Betty Reis

Eine Geschichte für heute

Zum 100sten Geburtstag von Betty Reis hat der Wassenberg Pfarrer Dr. Titus Reinmuth zusammen mit unseren Schüler:innen einen Beitrag für den WDR erstellt. Es ist ein großartiges Beispiel dafür geworden, wie Schüler:innen unserer Schule „Betty Reis als Geschichte für heute“ verstehen und leben.

Betty Reis (1921 - 1944)

Unsere Schule trägt seit Oktober 1991 dankbar und stolz den Namen von Betty Reis (1921-1944), einer jungen Frau aus Wassenberg. Unter dem Motto „Betty Reis – eine Geschichte für heute“ stehen seitdem vielfältige Aktivitäten unserer Schule, die dem Schulnamen auf unterschiedliche Weise gerecht werden.

Betty Reis verbrachte, aufgewachsen in einer jüdischen Familie, ihre Kindheit und Jugend in ihrer Heimatstadt, bevor sie 1937 eine Stelle als Dienstmädchen bei einer jüdischen Familie in Solingen annahm. Dort erlebte sie 1938 die Pogromnacht und machte traumatische Erfahrungen. Die Nationalsozialisten deportierten sie, nachdem sie seit 1939 zahlreiche andere Stationen durch­laufen hatte, schließlich ins Konzentrationslager Bergen-Belsen. Dort wurde Betty Reis durch die Nationalsozialisten im Herbst 1944 ermordet. Je ein Gedenkstein erinnert in Bergen-Belsen und im Foyer des Verwaltungsgebäudes der Schule an unsere Namensgeberin.

Die Initiative, die Wassenberger Gesamtschule nach Betty Reis zu benennen, geht auf den damaligen Pfarrer der evangelischen Kreuzkirche in Wassenberg, Herrn Klaus Eberl, und auf den Wassenberger Ehrenbürger, Herrn Prof. Dr. Heribert Heinrichs (†2004), zurück (vgl. den Vortrag zur Namensgebung vom 27.06.1991).

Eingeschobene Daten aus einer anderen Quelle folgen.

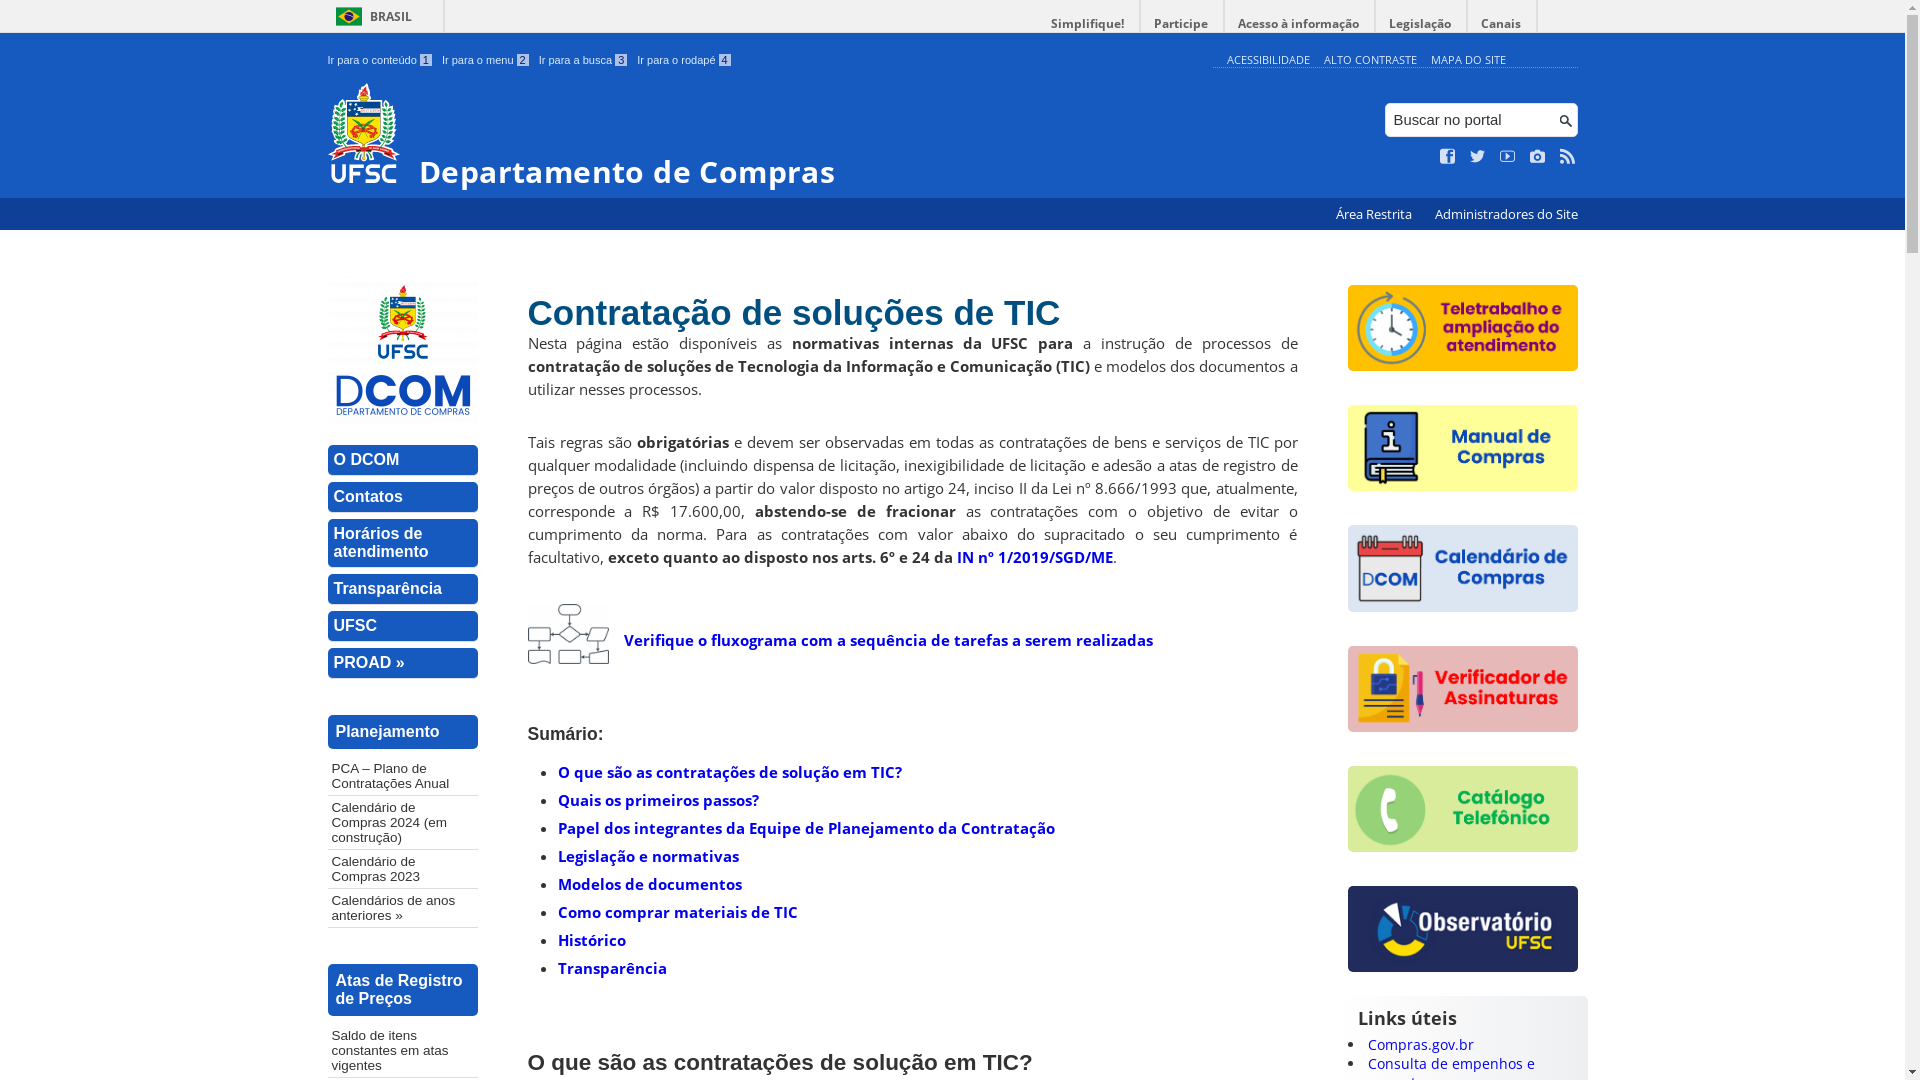  I want to click on BRASIL, so click(370, 16).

Hinter dieser Namenswahl steckt die feste Überzeugung, dass der Name Betty Reis uns für unsere Gegenwart in die Pflicht nimmt. Die Namensgebung stellt ein Vermächtnis dar, auf dem die Wertorientierung unserer pädagogischen Arbeit fußt. Denn mit ihrem Namen hat sich die Schule bewusst einen Auftrag gegeben, der mit dem Begriff ‚Gedenken‘ treffend umrissen ist. ‚Gedenken’ impliziert sowohl Erinnerung als auch Verpflichtung: Erinnerung an die Millionen von Menschen, die der Barbarei der nationalsozialistischen Diktatur und dem Rassenwahn zum Opfer gefallen sind. Verpflichtung, weil wir uns gleichzeitig verantwortlich fühlen, in der Gegenwart Akzente im Sinn unserer Werte, im Sinn von Menschenrechten, Demokratie, Solidarität und Toleranz zu setzen. Gleichzeitig ist also die Namensgebung ein Glücksfall für die tägliche Arbeit. Immer wieder reflektierte die Schule die Frage, was der Schulname für den Alltag der Schule bedeutet (vgl. die Festrede vom 15.07.2002). Bis heute wird im Schulleben intensiv deutlich, dass Bettys Name für uns Gedenkstein gegen das Vergessen ist. Betty Reis – eine Geschichte für heute!

Mahnmal Betty Reis (1990)

Mahnmal für das jüdische Mädchen Betty Reis

1990, Eiche
Hans Brockhage (*1925, †2009)
Seit 1993 im Besitz der Betty-Reis-Gesamtschule Wassenberg – Europaschule

Die Skulptur stellt abstrakt in 2,85 m hohen Stelen aus Mooreiche den Zug von KZ-Häftlingen dar. Sie thematisiert in den zwei erkennbaren Menschengruppen mit den Aspekten Ohnmacht, Grausamkeit, Trennung die Erfahrungen, die Menschen mit dem menschenverachtenden Regime der Nationalsozialisten machen mussten.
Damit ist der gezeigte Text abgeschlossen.